EXTRACTED RECORDS:
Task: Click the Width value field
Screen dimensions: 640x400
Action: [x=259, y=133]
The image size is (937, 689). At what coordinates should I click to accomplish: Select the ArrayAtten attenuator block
--
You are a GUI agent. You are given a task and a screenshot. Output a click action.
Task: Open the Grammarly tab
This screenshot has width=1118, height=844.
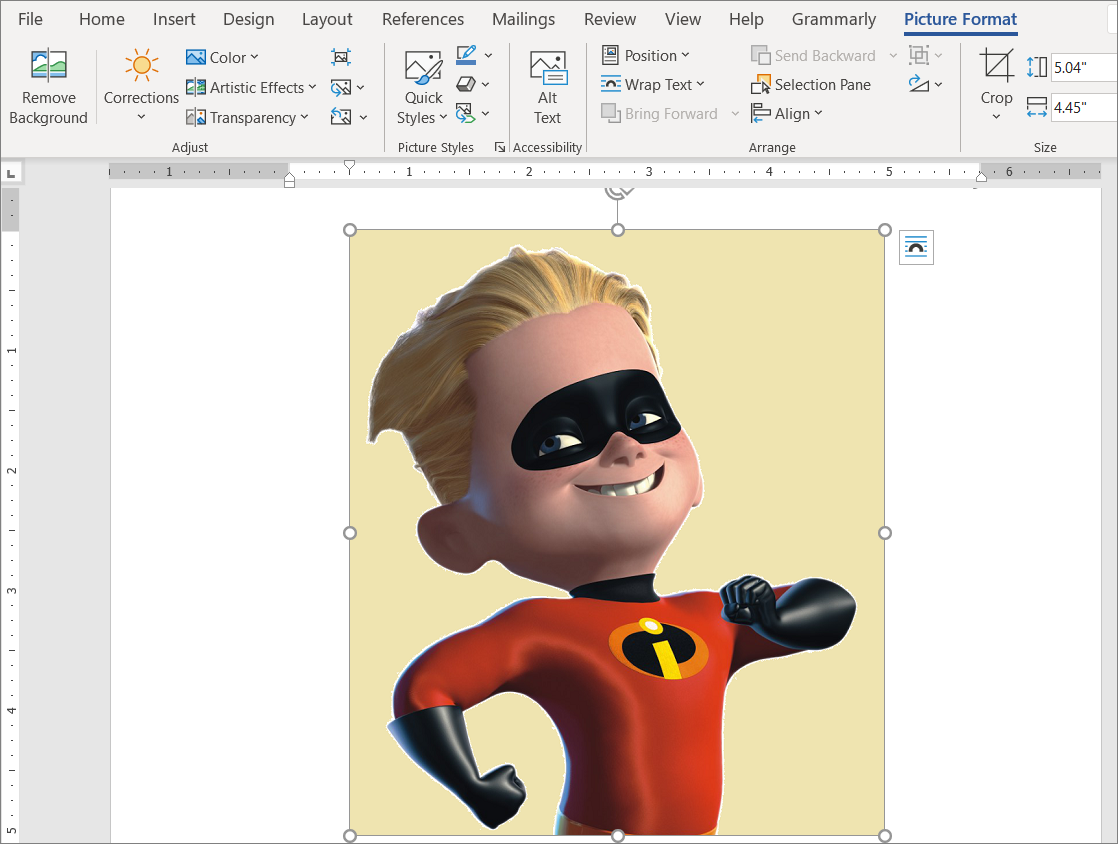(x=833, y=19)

WHAT TO WORK ON:
Go back to the listing above. Copy word for word the lines from the one with "Screen dimensions: 640x400" through the one with "The image size", and nothing more.

ANSWER BOX:
Screen dimensions: 640x400
Action: [x=259, y=133]
The image size is (937, 689). At what coordinates should I click to accomplish: Select the ArrayAtten attenuator block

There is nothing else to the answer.